- AIM OF THE TASK -
State how many lines of the records contain the string "computer", and give no other information.

- PROVIDED ENTRIES -
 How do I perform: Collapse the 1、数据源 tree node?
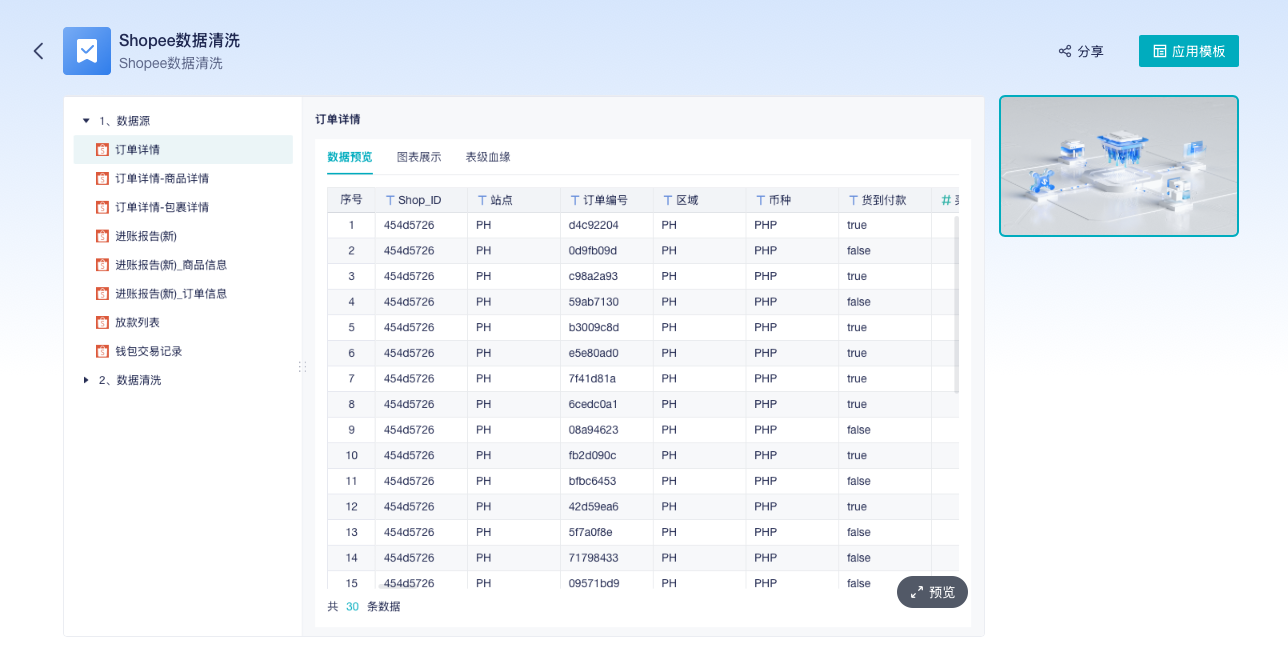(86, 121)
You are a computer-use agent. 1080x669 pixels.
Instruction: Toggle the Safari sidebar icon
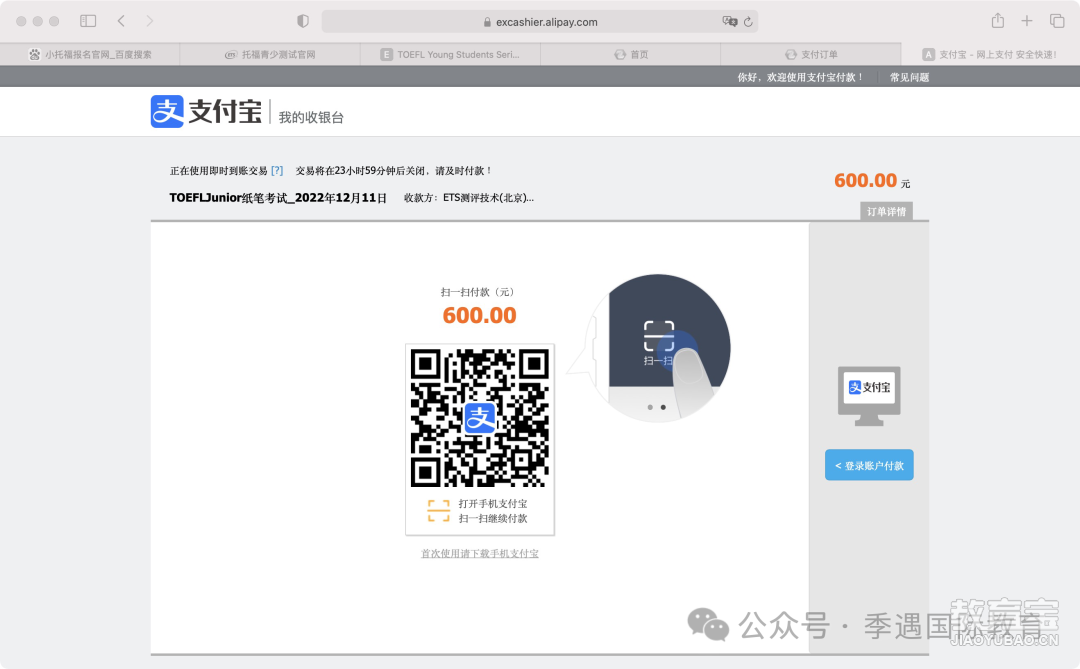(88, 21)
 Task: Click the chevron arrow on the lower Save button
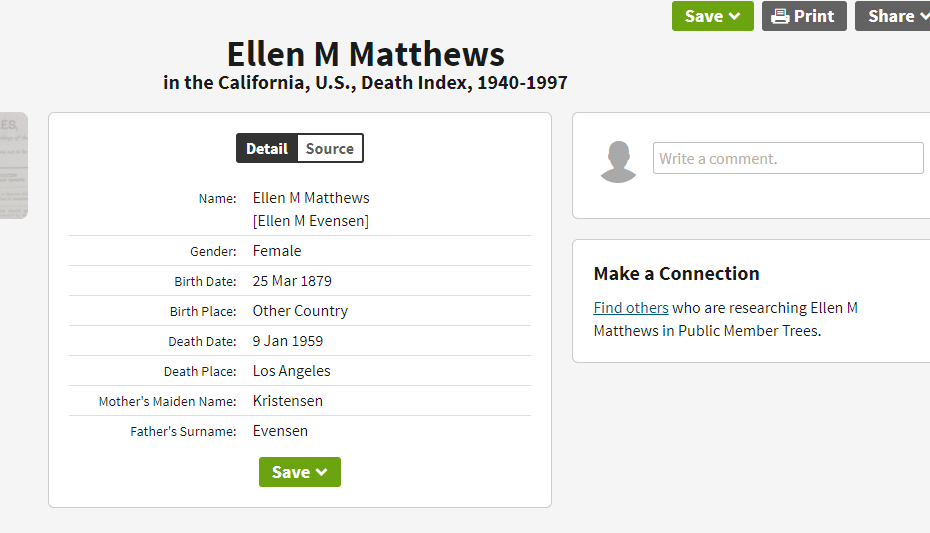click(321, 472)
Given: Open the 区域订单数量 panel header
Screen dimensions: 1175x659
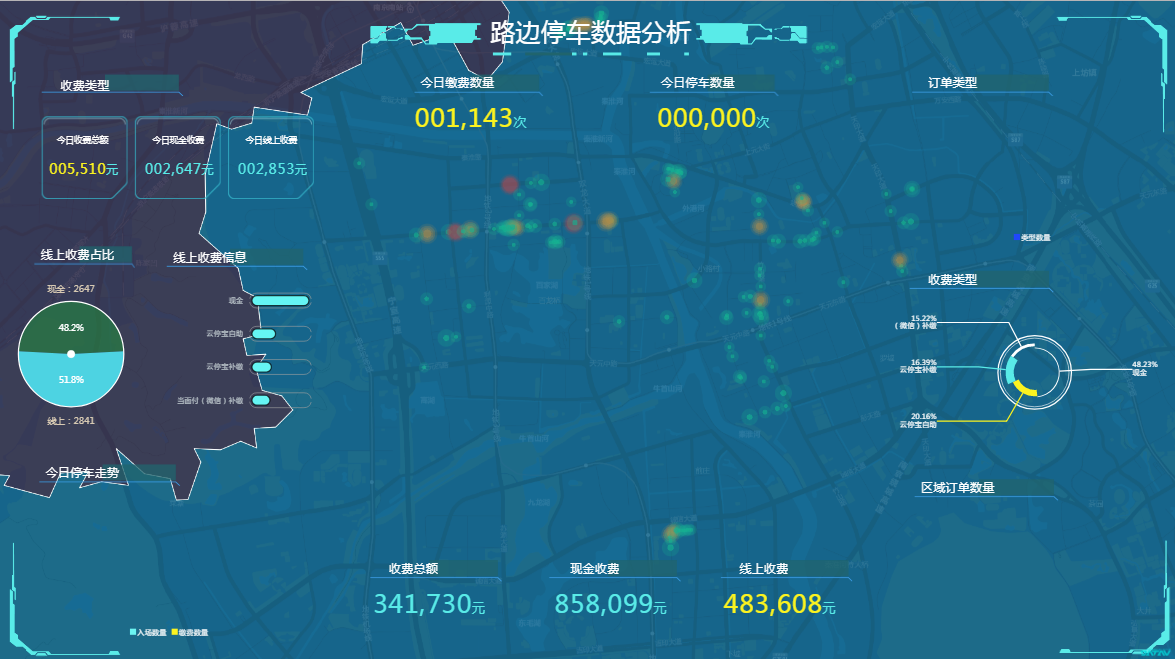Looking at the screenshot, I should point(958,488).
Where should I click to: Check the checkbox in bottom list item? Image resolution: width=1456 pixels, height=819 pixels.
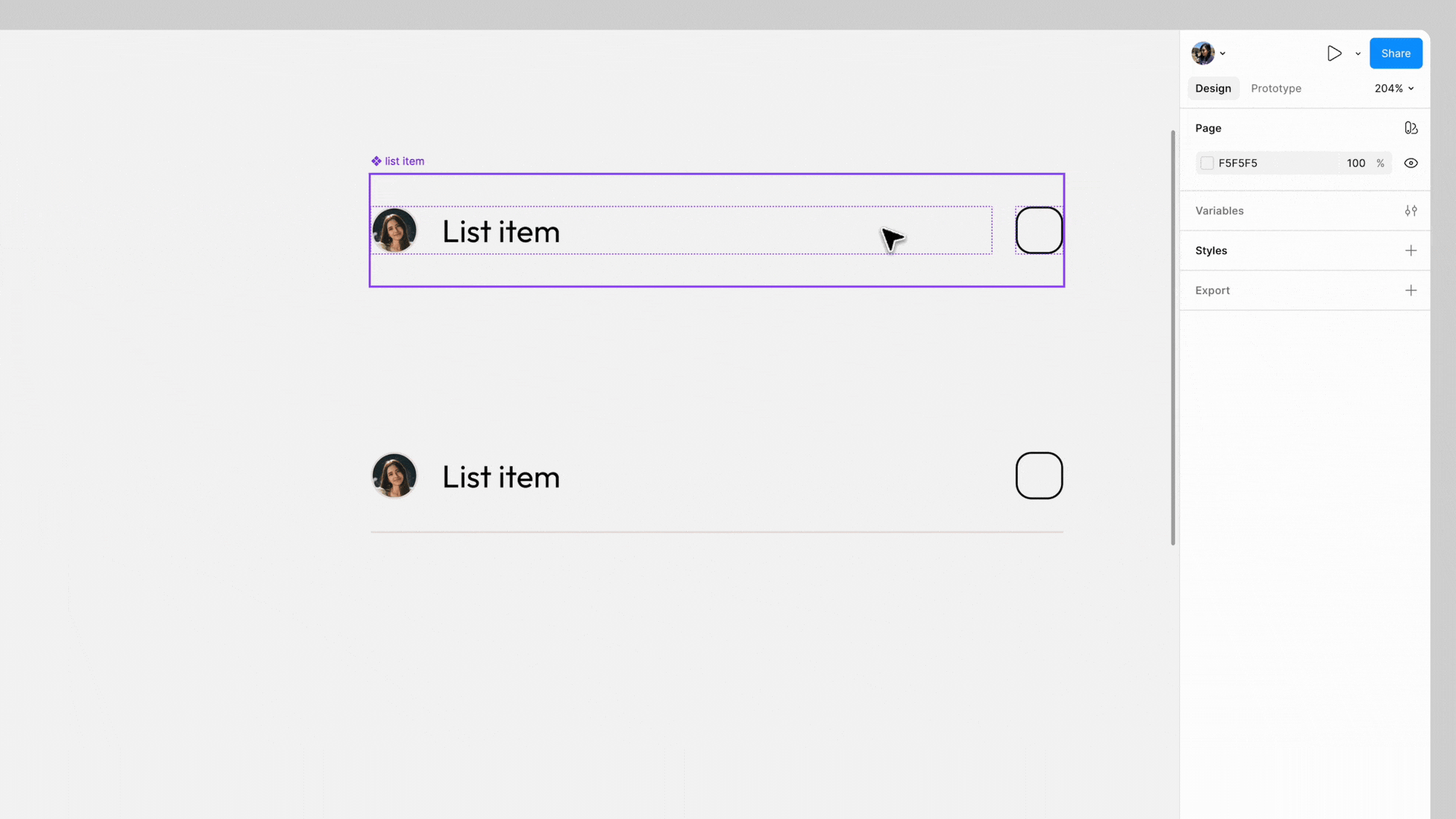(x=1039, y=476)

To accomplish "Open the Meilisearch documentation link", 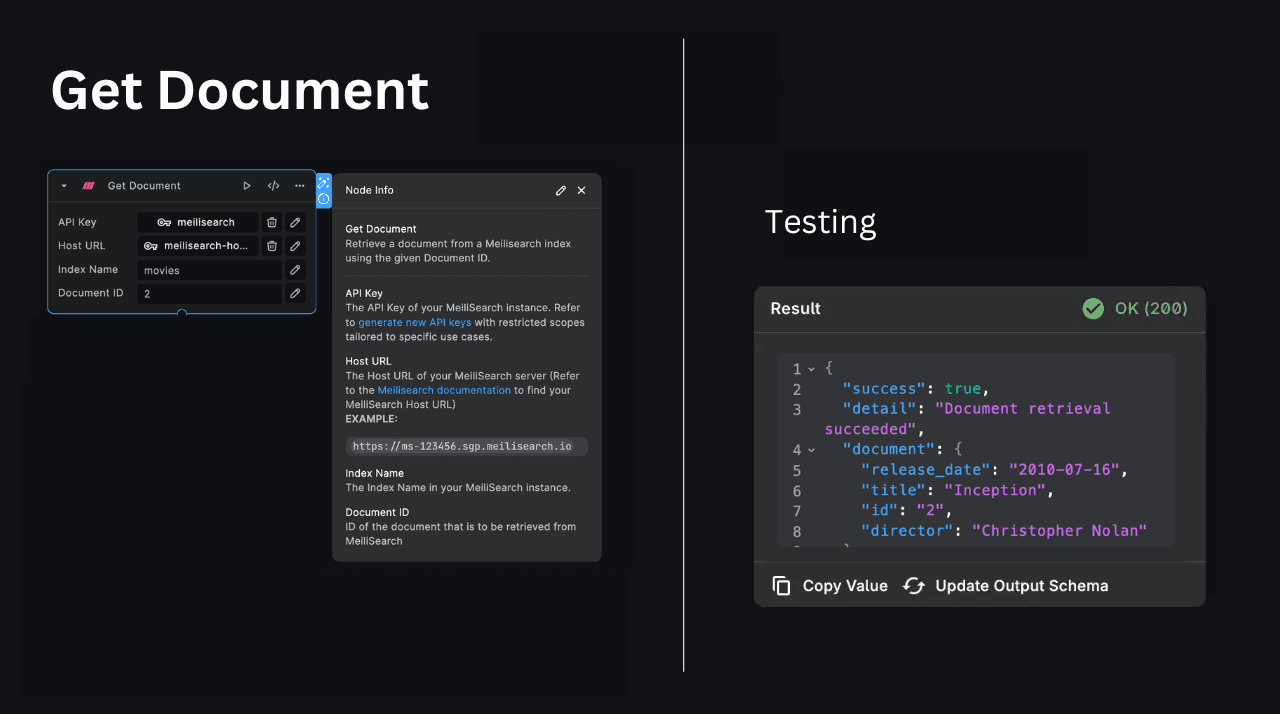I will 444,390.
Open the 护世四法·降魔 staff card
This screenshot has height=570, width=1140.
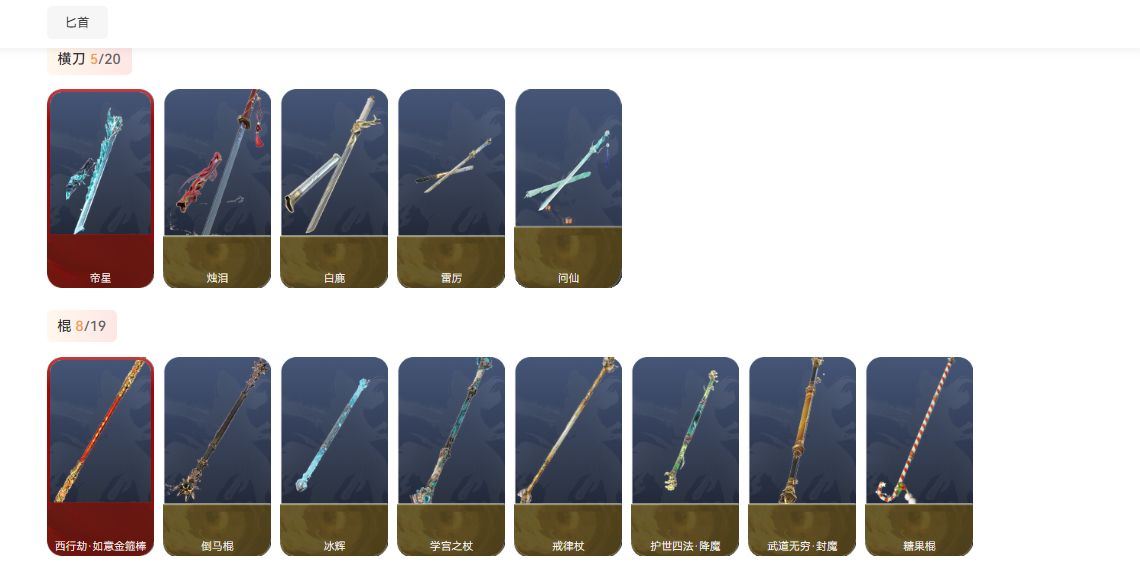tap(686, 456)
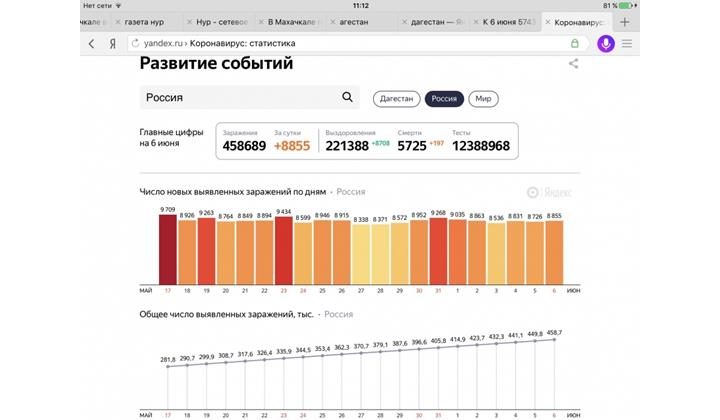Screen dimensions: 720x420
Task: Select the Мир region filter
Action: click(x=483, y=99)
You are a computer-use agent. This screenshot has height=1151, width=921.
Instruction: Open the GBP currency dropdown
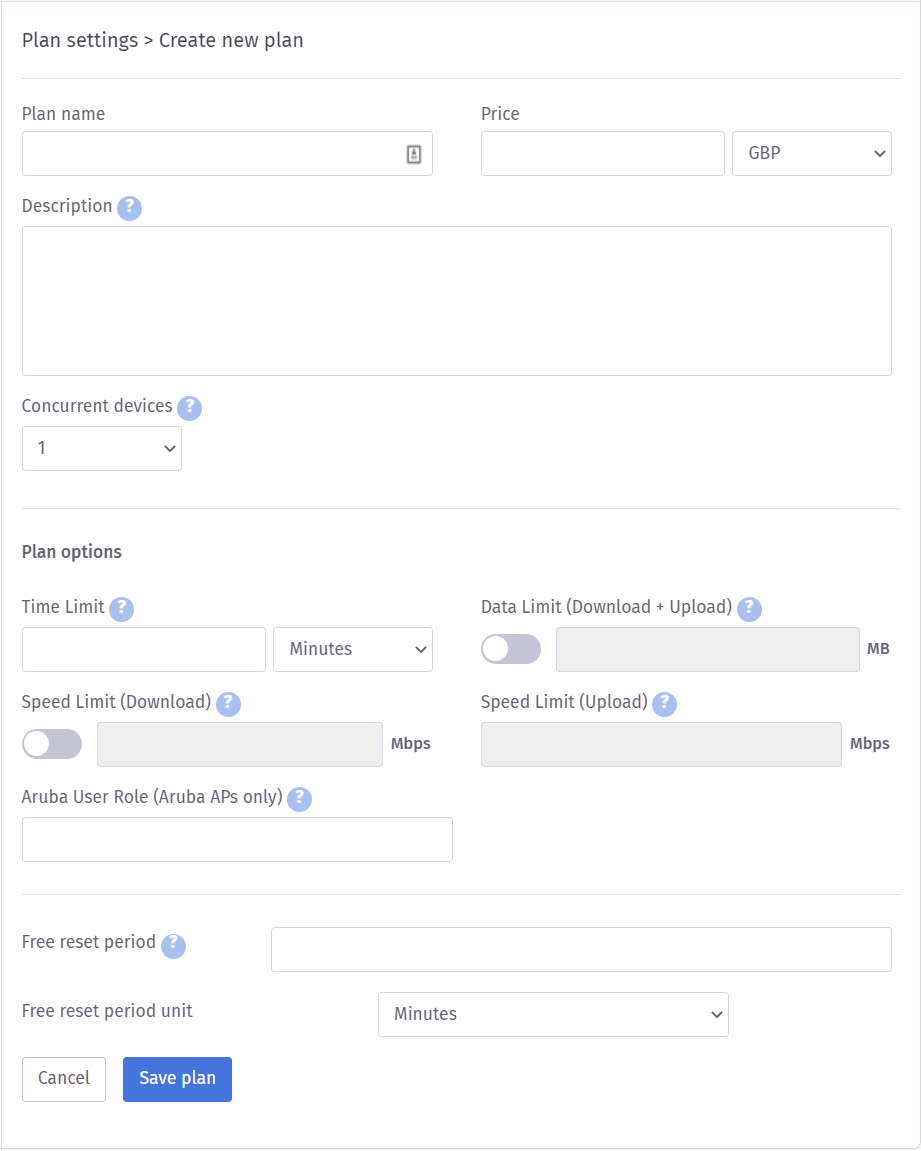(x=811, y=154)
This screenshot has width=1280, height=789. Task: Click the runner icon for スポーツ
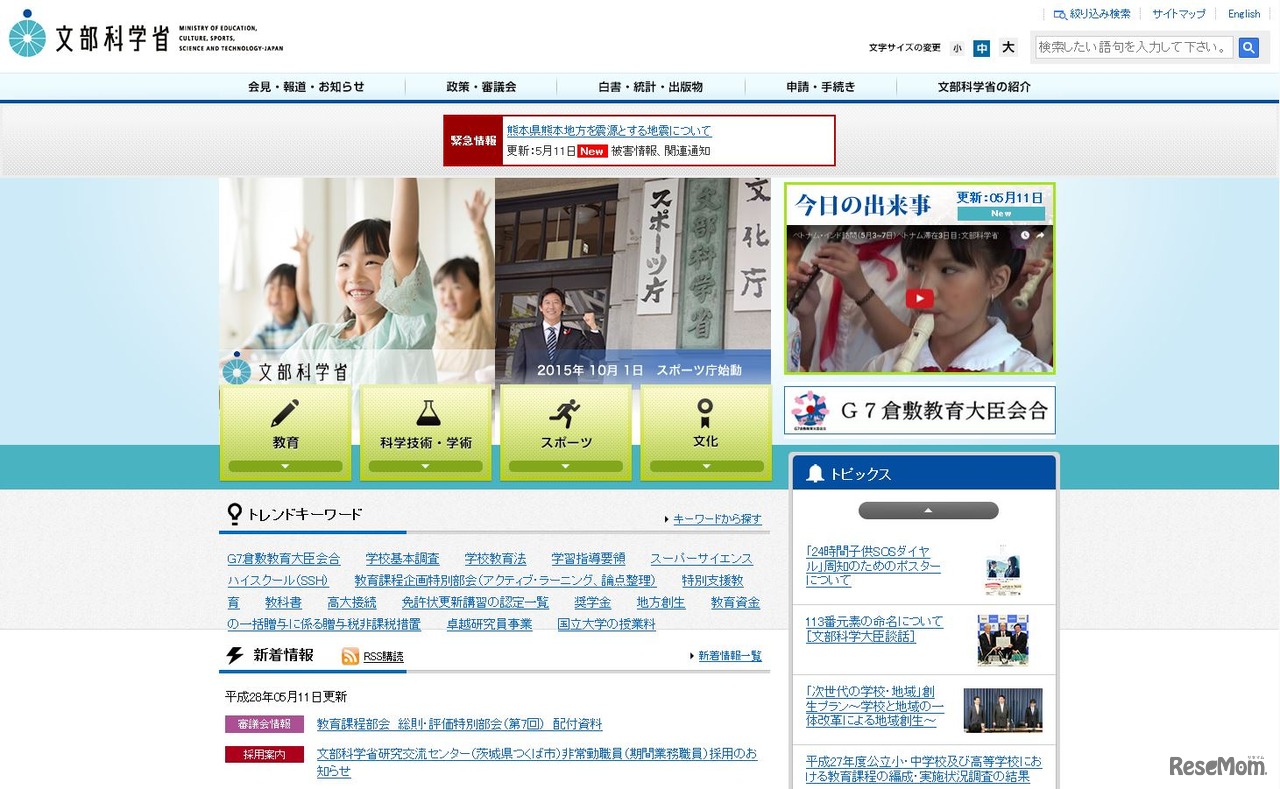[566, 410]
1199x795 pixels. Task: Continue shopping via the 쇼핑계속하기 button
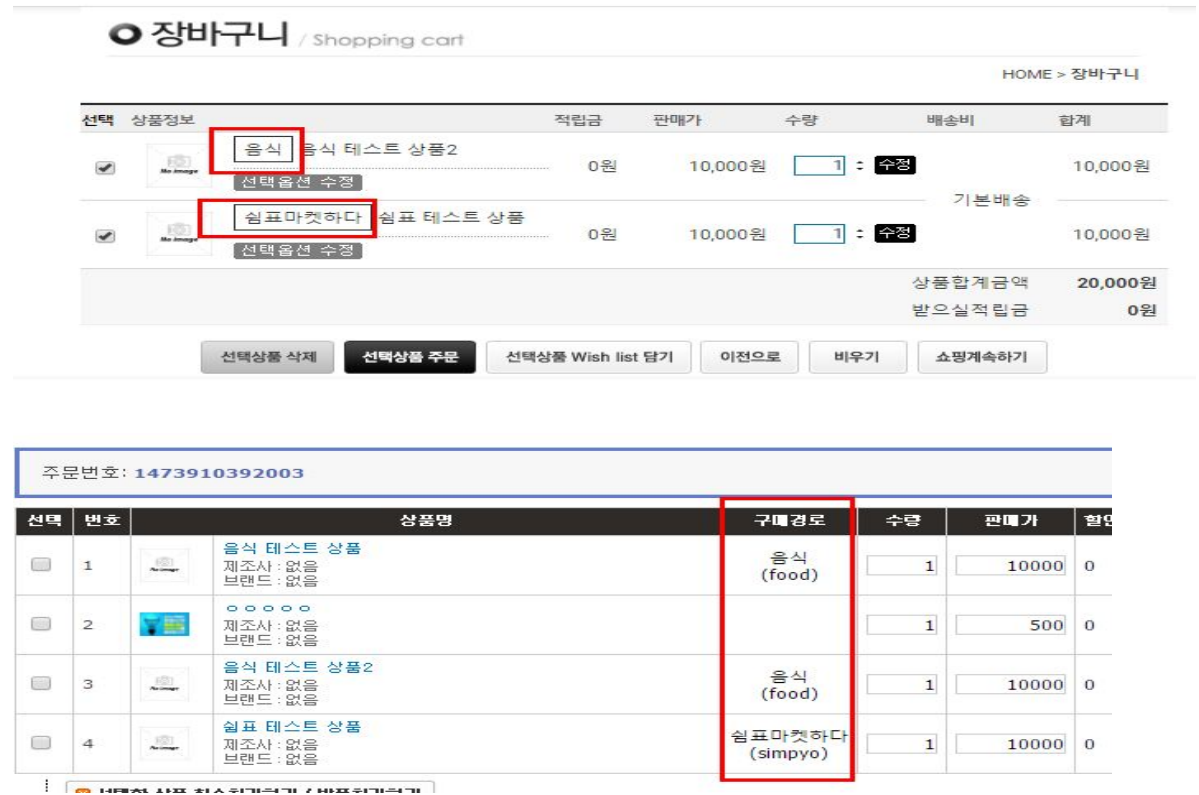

- ANSWER SPACE -
2